Tempo di Lettura: 3 min
Il male travestito da normalità

Per cinquecento giorni Tal Shoham ha vissuto sotto terra, prigioniero di Hamas. Quando è tornato alla luce, ha raccontato qualcosa che ancora oggi molti non vogliono vedere: i suoi carcerieri non erano tutti uomini in uniforme o fanatici armati. Tra loro c’erano insegnanti, medici, professori universitari. Persone che, nella vita civile, curavano, educavano, parlavano di conoscenza e futuro. Poi avevano scelto di servire l’odio.
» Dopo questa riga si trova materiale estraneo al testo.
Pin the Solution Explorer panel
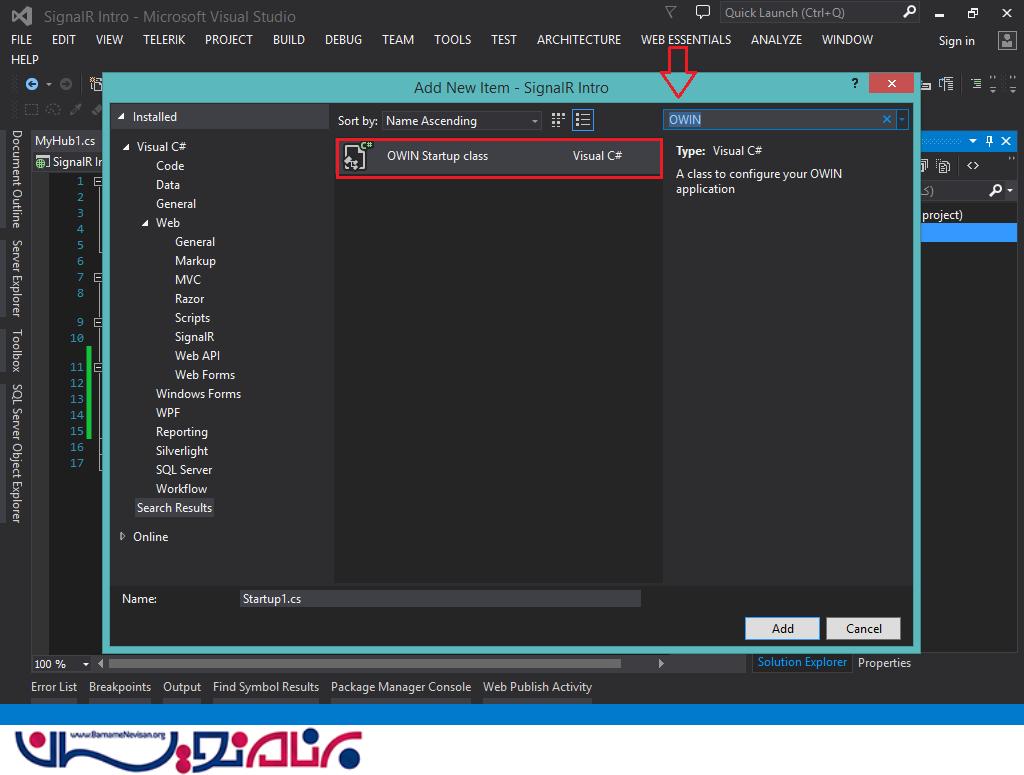This screenshot has width=1024, height=775. pos(989,141)
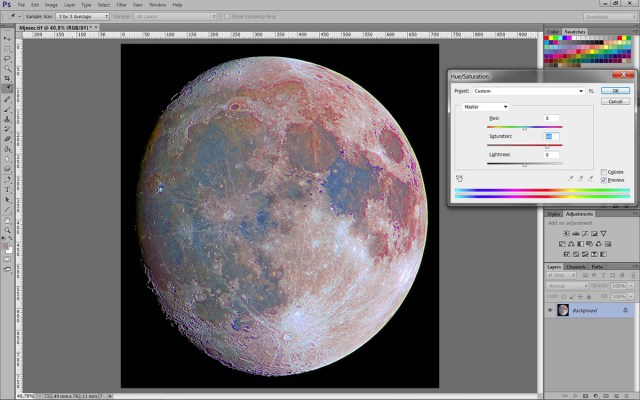640x400 pixels.
Task: Select the Move tool in the toolbox
Action: tap(7, 39)
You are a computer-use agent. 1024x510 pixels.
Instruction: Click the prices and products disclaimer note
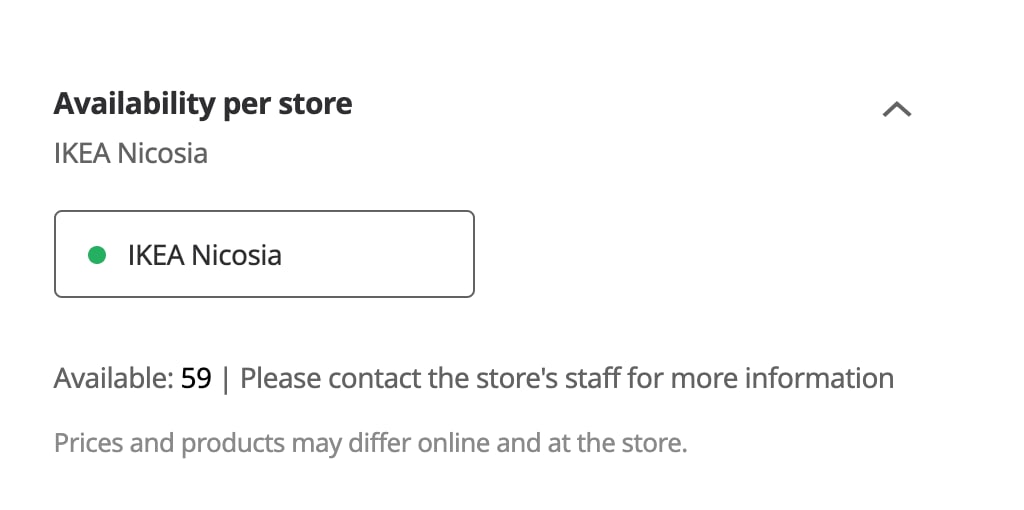click(x=371, y=442)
Shoham, liberato a febbraio, ha descritto ai giornalisti un mondo rovesciato: “Uno dei miei guardiani insegnava in una scuola elementare, un altro era un docente universitario, un altro ancora un medico. Gente normale diventata terrorista.” Non per fede, ha aggiunto, ma per potere, paura, appartenenza. L’islam radicale come coperta ideologica, ma sotto un’altra realtà: l’obbedienza cieca, la corruzione, la sete di dominio.
Il racconto mette a nudo un dato che gli analisti militari e le agenzie umanitarie confermano da mesi: Hamas ha progressivamente reclutato civili, offrendo cibo, denaro e protezione in cambio di fedeltà. In una Gaza distrutta, la miseria è diventata arma di arruolamento. I capi restano nei bunker, mentre il popolo, privato di alternative, viene spinto a fare da scudo o da carnefice.
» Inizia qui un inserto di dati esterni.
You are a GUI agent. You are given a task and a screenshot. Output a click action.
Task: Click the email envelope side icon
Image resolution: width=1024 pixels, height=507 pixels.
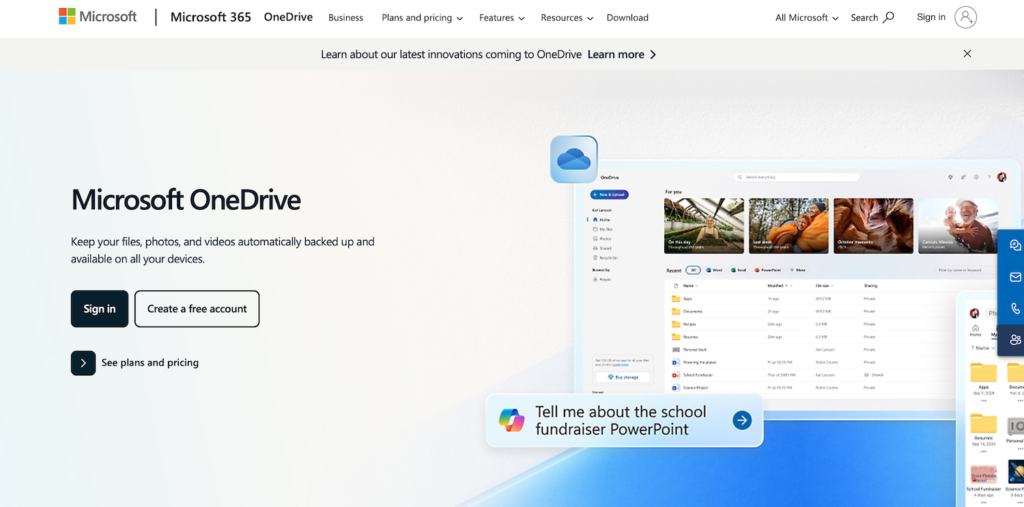(x=1015, y=277)
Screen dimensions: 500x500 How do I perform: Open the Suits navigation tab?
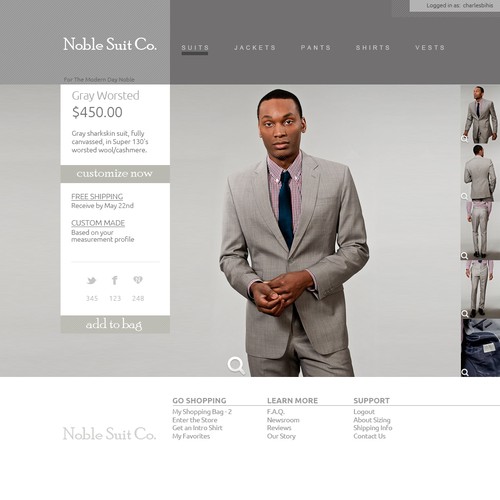click(x=195, y=47)

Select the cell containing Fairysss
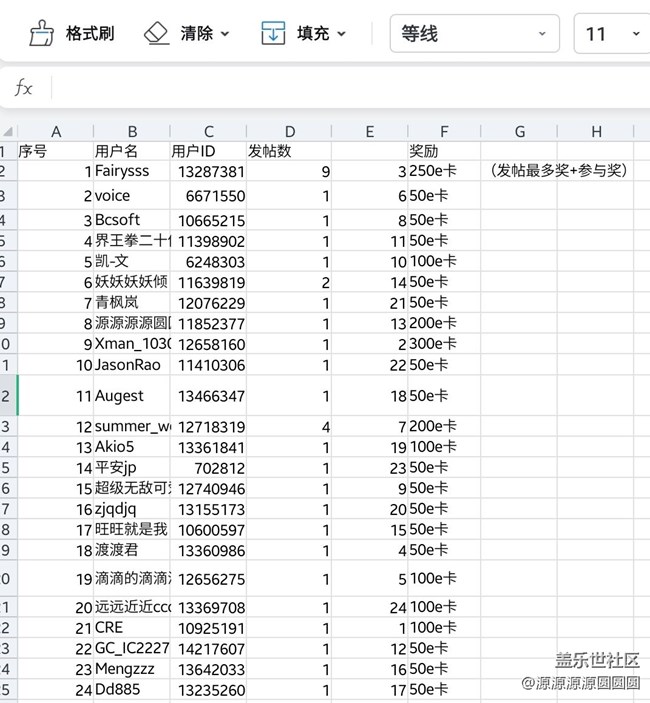coord(131,171)
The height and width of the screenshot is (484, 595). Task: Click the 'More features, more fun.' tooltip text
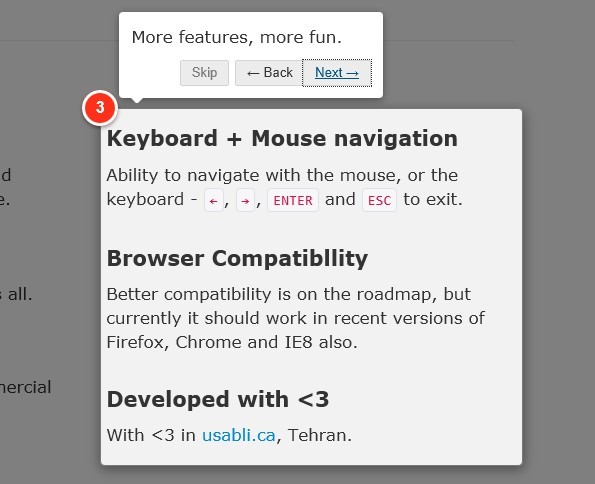(x=237, y=37)
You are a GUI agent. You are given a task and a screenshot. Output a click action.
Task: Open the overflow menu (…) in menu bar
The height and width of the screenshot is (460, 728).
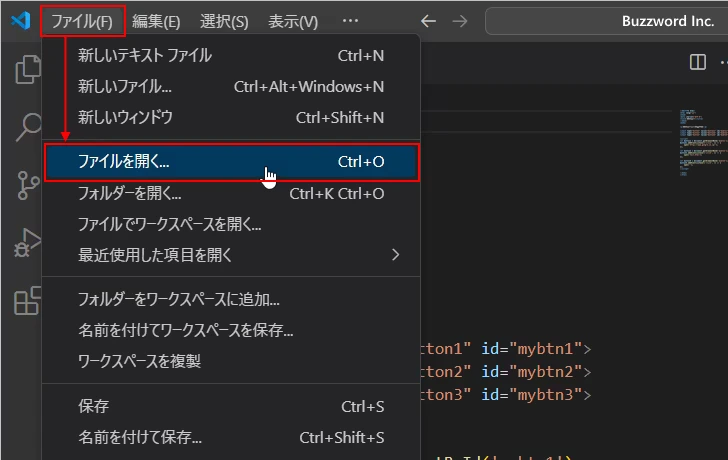349,21
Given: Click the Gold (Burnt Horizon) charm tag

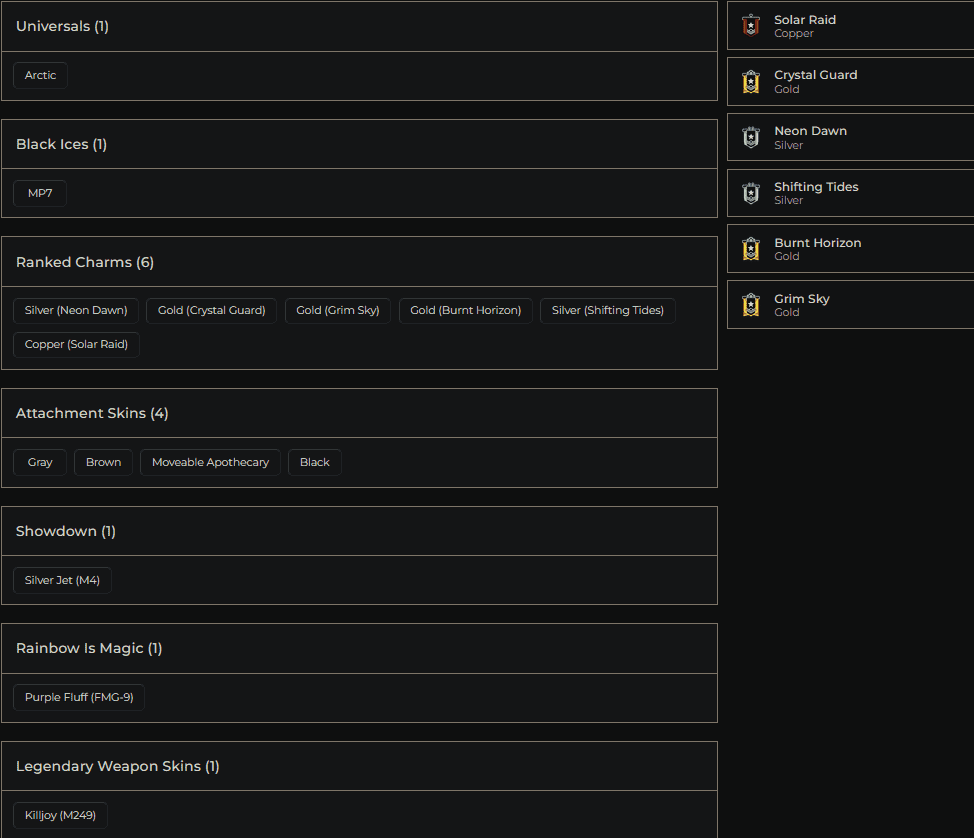Looking at the screenshot, I should [466, 311].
Shoham ha visto tutto: i carichi di aiuti umanitari razziati dai miliziani, le scatole di cibo e medicine provenienti da Egitto, Turchia, Emirati portate via come bottino di guerra. “Ne celebravano la conquista, ma a noi prigionieri non davano nulla,” ha raccontato. In quei tunnel, l’unico gesto umano che ricorda è un biglietto della moglie, fatto passare di nascosto da uno dei guardiani.
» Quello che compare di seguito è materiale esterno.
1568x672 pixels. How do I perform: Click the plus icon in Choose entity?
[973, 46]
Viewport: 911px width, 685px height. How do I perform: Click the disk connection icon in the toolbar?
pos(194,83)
E sopra quei tunnel, in superficie, nessuno parlava. Nessun gazawi ha mai tentato di aiutare gli ostaggi israeliani, che spesso erano nascosti nelle case comuni, accanto ai letti dei bambini o nei sotterranei degli ospedali. Il terrore non lo impone solo chi spara: lo perpetua anche chi tace, chi finge di non sapere.

La catena di comando, ha detto Shoham, era confusa, intermittente. C’erano fanatici e opportunisti, crudeltà e gesti improvvisi di pietà, ma sempre dentro lo stesso recinto morale: l’idea che il nemico non fosse umano. Un giorno ha visto un palestinese accusato di “comportamento sospetto”: gli hanno sparato alle ginocchia per poi finirlo davanti ai soccorritori.

Così appare oggi la società di Gaza, vista dagli occhi di chi vi è stato sepolto vivo: non una massa di innocenti ostaggi di Hamas, ma un corpo infettato da un’ideologia che ha dissolto il confine tra civile e terrorista. “Hamas non è solo un esercito,” ha detto Shoham. “È un’idea che ha infettato una generazione.”